The final panel of the day was moderated by Dr. McAneny and centered on how APMs support coordinated diagnosis and care management, including primary care/specialty coordination in the “medical neighborhood,” specialty society-designed APMs, and APMs that require co-management of patients with multiple needs. Panelists included Carol Greenlee, MD, from the ACP Council of Subspecialty Societies, as well as physicians involved in APMs for rheumatoid arthritis, diabetes, emergency medicine, inflammatory bowel disease and asthma.
“I was highly encouraged by the satisfaction expressed almost universally by the presenters, [who came] from a wide range of specialties with developing models of care that were more team based and less dependent on face-to-face patient encounters,” says Tim Laing, MD, ACR representative on the AMA Relative Value Update Committee and panelist during the fourth presentation. “The message seemed to be that APMs provide a more thoughtful approach to managing patients, with much more opportunity to devote time and resources to those patients who need it most.
“An important cautionary note, however, is that the accompanying financial models are much less well developed, particularly with regard to risk sharing,” he continues. “That said, I think medicine as a whole has a terrific opportunity here to fundamentally redesign patient care for the benefit of all.”

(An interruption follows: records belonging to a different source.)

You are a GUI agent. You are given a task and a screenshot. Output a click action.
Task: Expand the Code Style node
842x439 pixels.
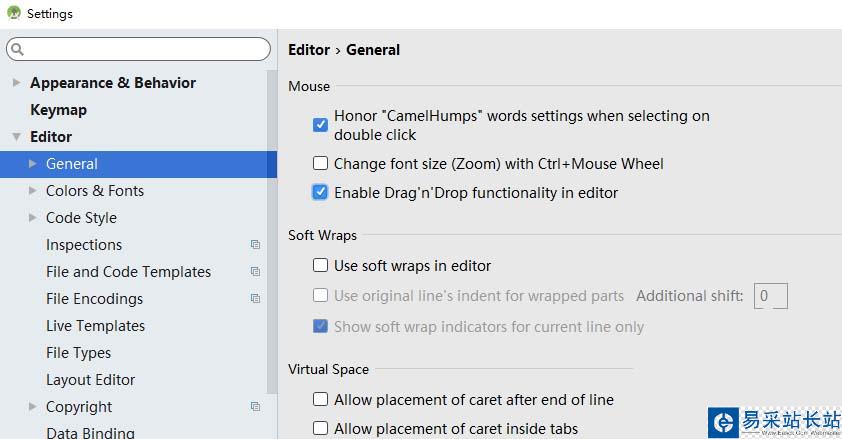coord(32,218)
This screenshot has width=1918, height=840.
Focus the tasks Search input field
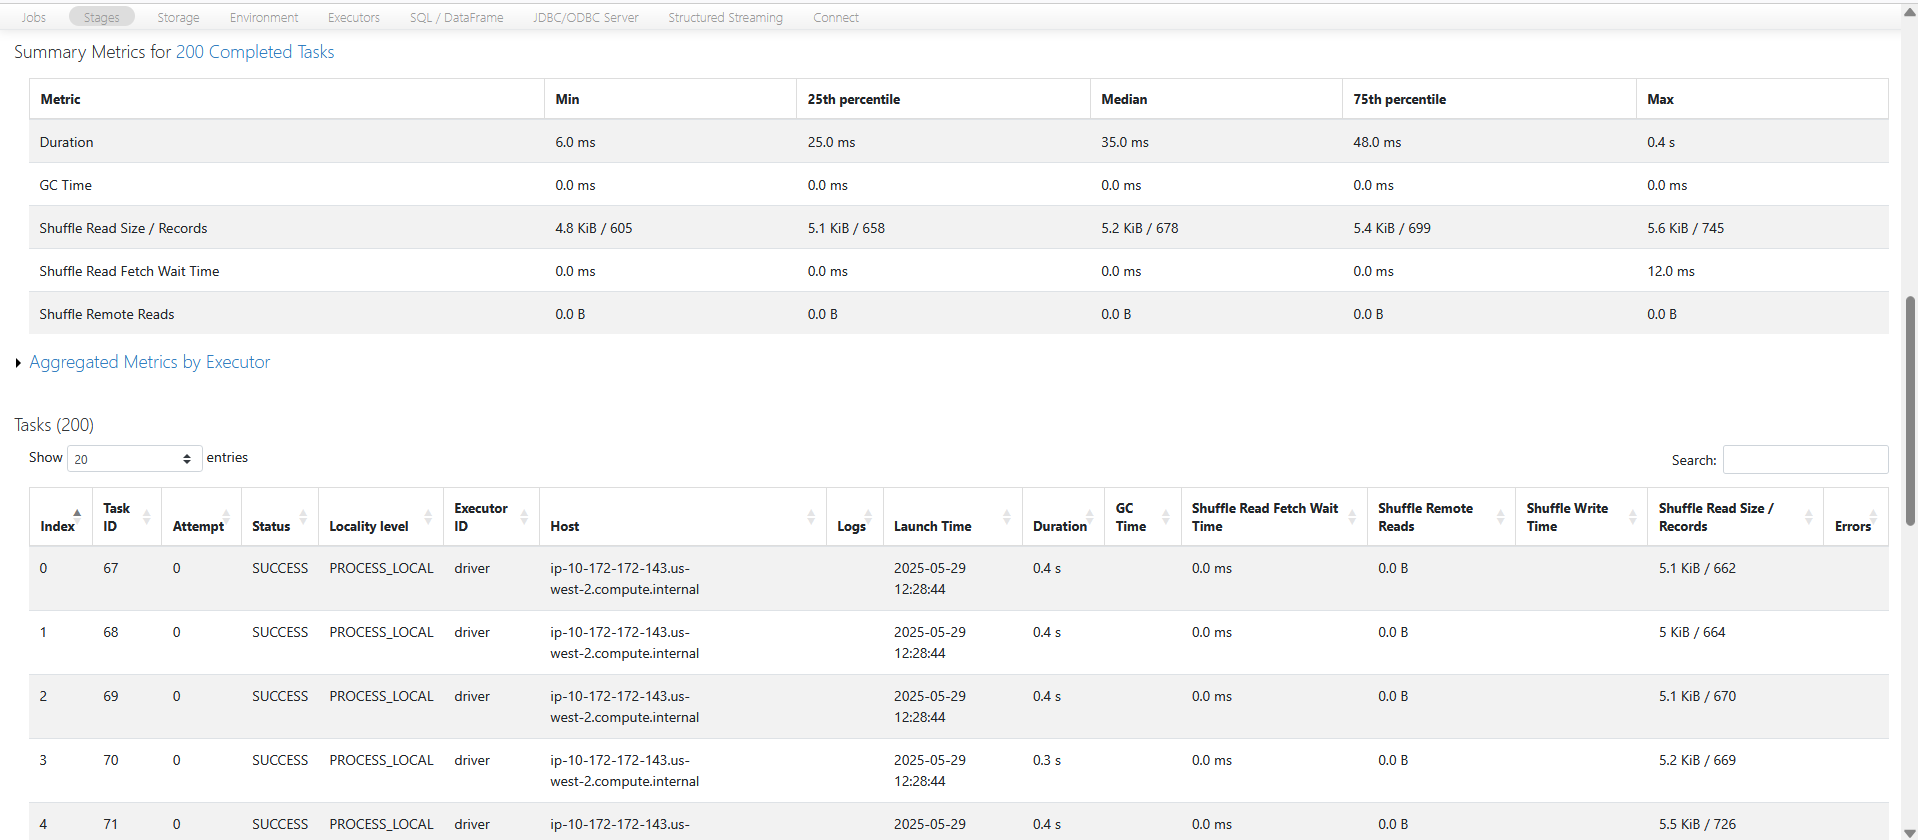click(1805, 460)
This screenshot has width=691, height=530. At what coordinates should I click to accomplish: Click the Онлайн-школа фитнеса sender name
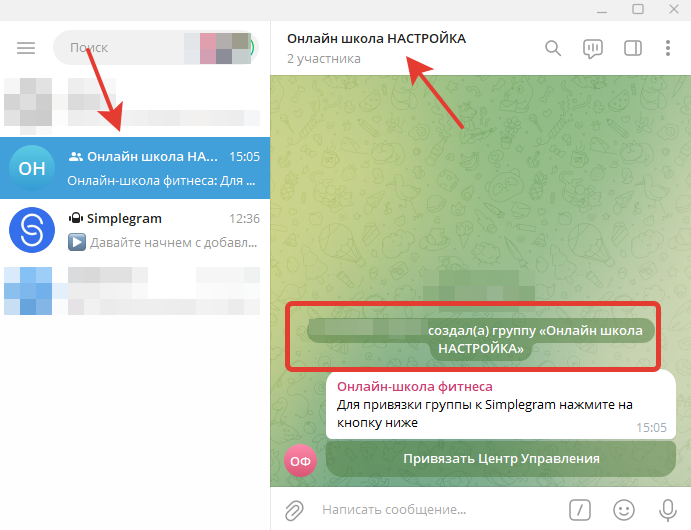coord(415,386)
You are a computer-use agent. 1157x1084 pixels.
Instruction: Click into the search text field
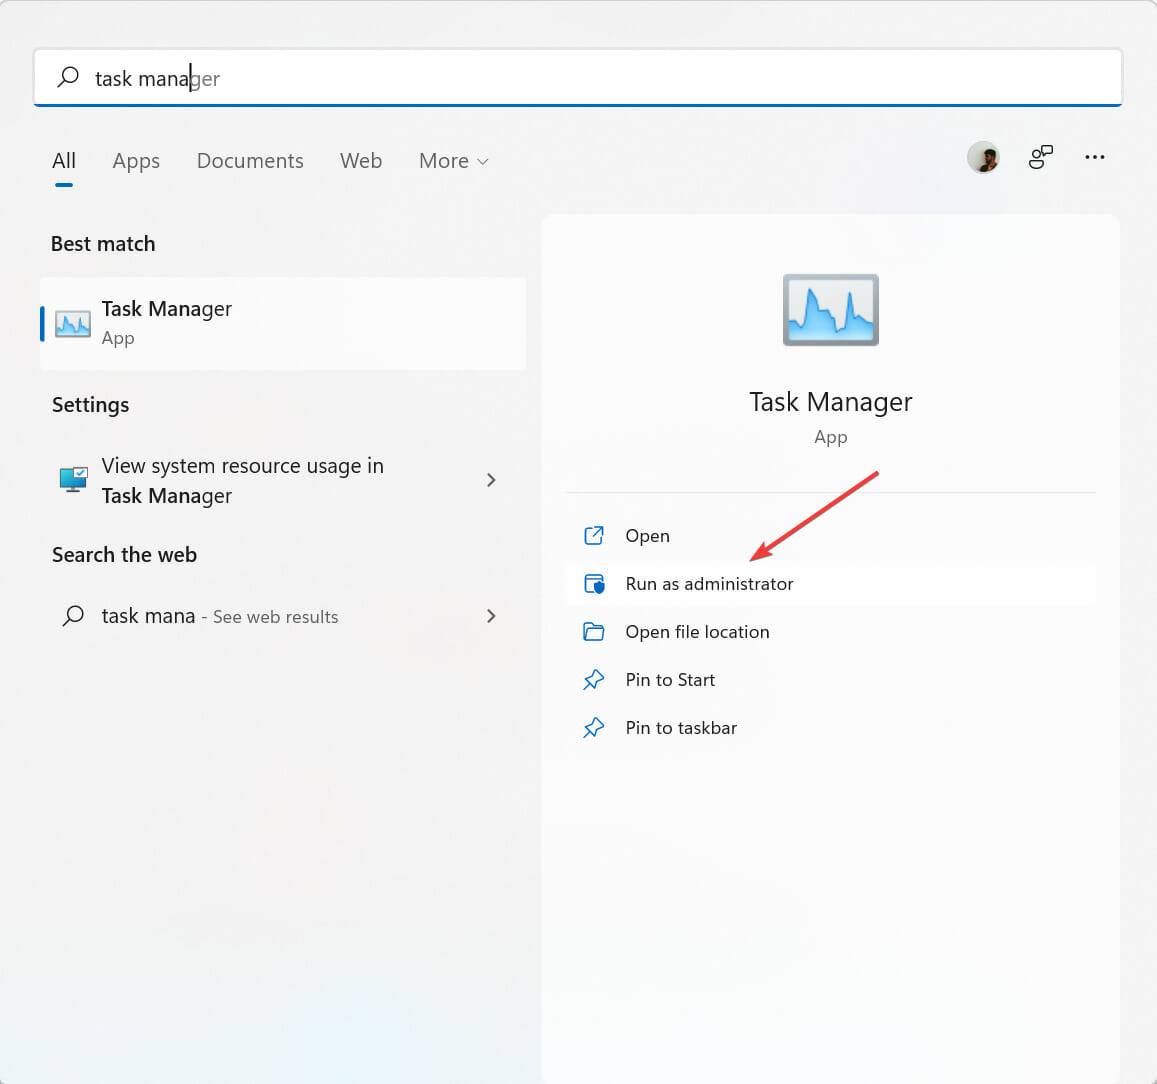[600, 78]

According to Ed Herzig, MD, MACR, ACR board member, “The ACR has begun the process of developing an advanced alternative payment model that is specialty and physician focused. Attending this meeting gave us the opportunity to learn from others who are developing models for their own specialties. This meeting has helped inform us about the path forward and some of its pitfalls.
“There was a session at the Annual Meeting in San Diego on Sunday morning [Nov. 5] to discuss both MIPS and the APM,” he notes.
The ACR Board of Directors met on Nov. 4 in conjunction with the Annual Meeting and approved the continued development of a rheumatology-specific APM. The ACR’s APM workgroup will begin the next steps toward submitting the APM to CMS for review.
The 2017 ACR/ARHP Annual Meeting was held Nov. 3–8 in San Diego.